While gender-responsive prisons are a response to accommodate the needs of female-identified bodies, there are critiques that the conversations and programs feature gender conformity and heteronormativity utilizing white supremacy, ableism, and xenophobia to support the carceral state. The importance of intersectionality in prison reform draws from the need to prioritize the existence of oppressed individuals rather than adapt the system to accommodate them.

Despite the inclusion of women in correctional facilities, there has been little focus on the impact of the carceral system intergenerationally through family and loved ones, particularly on women. The physical, emotional, and mental separation known as natal alienation of victims of the PIC can lead to social death of the individual. While the effect of incarceration on motherhood has been reconciled by the need and creation of gender-responsive programming, the study of the relationship of social death for gender-oppressed individuals is largely lacking in connection to gender-responsive prison and prison as a whole.

The impact of the criminalization of Black girls and women in society intersects with the functionality of the prison industrial complex and its relation with race and gender. This racialized criminality of Black girls and women complicates the rationale of gender-responsive programming in its lack of multifacetedness of identities. On an intersectional level of race and power, gender-oppressed individuals are largely marginalized by the dominantly male body of color narrative of the PIC.

Kimberlé Crenshaw, a well-known scholar who coined the phrase intersectionality, states her findings on racialized gender violence and anti-Black racism in the carceral state in her 2012 article, From Private Violence to Mass Incarceration. The current framework of mass incarceration ignores the spatial fluidity of its own persistent nature and the industrialized commodification of marginalized people. Not only that, Crenshaw also explicates the lack of intersectional lens of the framing of incarceration in regards to racialized gender and gendered race in that the dominant frame is male-focused while the focus of gender-responsive approaches to address the needs of explicit gender differences often neglects the racialized realities of particular marginalized women.

Rehabilitation

Bloom suggests that certain crimes committed by women do not merit incarceration but instead should be ‘treated’ with psychological assistance and therapy.

Abolitionist approaches

Reformers suggest that the current criminal justice system does not prevent criminal activity and is therefore broken. However, abolitionists argue that the system is not "broken," but rather is working perfectly by its own logic of a system that is racist, classist, homophobic, etc.

Abolitionists are reframing the issue of gender-responsive programming with the argument that the reality of gender-responsive programming expands the carceral state by supporting violence, criminalization, and deportation. By reforming the criminal justice system, it is difficult to address the systemic issues such as poverty and inaccessibility to healthcare or education.
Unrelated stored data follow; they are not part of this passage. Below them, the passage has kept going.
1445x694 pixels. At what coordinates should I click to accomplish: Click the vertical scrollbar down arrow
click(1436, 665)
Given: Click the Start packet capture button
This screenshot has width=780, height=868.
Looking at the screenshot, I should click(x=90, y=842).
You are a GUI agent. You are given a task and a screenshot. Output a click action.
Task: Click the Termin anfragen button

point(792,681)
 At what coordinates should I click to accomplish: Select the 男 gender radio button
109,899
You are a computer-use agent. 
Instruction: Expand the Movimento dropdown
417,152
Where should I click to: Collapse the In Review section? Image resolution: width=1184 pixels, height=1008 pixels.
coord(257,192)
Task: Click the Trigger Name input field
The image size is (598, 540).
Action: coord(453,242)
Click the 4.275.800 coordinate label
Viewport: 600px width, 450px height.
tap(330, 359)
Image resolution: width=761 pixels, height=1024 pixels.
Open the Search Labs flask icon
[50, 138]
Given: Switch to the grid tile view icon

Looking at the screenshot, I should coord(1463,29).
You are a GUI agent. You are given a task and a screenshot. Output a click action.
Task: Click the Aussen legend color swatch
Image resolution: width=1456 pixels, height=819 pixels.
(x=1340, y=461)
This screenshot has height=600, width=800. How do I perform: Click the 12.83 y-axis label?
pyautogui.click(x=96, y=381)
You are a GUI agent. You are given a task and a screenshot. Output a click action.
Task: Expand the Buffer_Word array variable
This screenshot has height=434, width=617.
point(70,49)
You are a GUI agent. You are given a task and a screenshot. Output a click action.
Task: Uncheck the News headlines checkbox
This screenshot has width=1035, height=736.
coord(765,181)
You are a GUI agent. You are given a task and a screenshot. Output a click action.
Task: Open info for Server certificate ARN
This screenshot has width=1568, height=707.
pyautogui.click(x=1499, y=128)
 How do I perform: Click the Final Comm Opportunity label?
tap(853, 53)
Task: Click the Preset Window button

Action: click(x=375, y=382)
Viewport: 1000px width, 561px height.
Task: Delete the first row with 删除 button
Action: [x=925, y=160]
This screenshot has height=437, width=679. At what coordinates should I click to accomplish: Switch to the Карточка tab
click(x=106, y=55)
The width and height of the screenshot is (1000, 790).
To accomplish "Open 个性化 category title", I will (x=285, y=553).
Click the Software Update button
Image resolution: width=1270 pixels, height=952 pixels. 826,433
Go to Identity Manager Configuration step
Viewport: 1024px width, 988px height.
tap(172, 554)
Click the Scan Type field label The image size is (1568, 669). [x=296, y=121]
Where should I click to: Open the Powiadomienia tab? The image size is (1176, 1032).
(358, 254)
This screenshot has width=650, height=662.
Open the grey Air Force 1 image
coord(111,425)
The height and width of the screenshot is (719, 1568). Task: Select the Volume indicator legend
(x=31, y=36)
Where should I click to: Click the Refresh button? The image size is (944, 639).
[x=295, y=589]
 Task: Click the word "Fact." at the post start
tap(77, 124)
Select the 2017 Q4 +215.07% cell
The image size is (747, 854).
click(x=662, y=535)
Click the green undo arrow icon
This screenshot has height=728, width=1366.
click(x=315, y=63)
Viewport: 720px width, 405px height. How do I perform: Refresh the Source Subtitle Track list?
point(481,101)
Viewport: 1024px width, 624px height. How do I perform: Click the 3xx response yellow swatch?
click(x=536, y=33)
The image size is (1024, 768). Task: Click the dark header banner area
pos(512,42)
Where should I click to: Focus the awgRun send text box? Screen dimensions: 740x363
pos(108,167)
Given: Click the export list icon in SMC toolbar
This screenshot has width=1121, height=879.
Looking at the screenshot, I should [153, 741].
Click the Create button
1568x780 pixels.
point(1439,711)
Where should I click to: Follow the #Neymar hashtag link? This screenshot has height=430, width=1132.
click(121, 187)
Therefore, abolitionists assert using transformative justice to reimagine a world that does not support incarceration including surveillance, deportation and detention centers, criminalization, and violence.

Abolitionists critical of gender-responsive prisons specifically contend that the use of gender-responsive prison programs propagates the myth of individual rehabilitation, and that it takes what it, in essence, structural inequality and transforms it into a problem with a prison focused solution. Abolitionist Bree Carlton expands on her criticism of gender-responsive programs in her article "Pathways, Race and Gender Responsive Reform: Through an Abolitionist Lens". She takes a ‘four stage approach’ to addressing the problem of gender-responsive programs specifically in Victoria, Australia; these four stages include: addressing the significance of the adoption of the ‘pathways approach’ and its use of the rehabilitation defense of prisons, discussing the constructions of race and culture in gender responsive discourses, acknowledging the disproportionate number of Vietnamese women incarcerated in Victoria and the racialized implications of the ‘pathways approach,’ and finally a reflection on the issue of prison reform.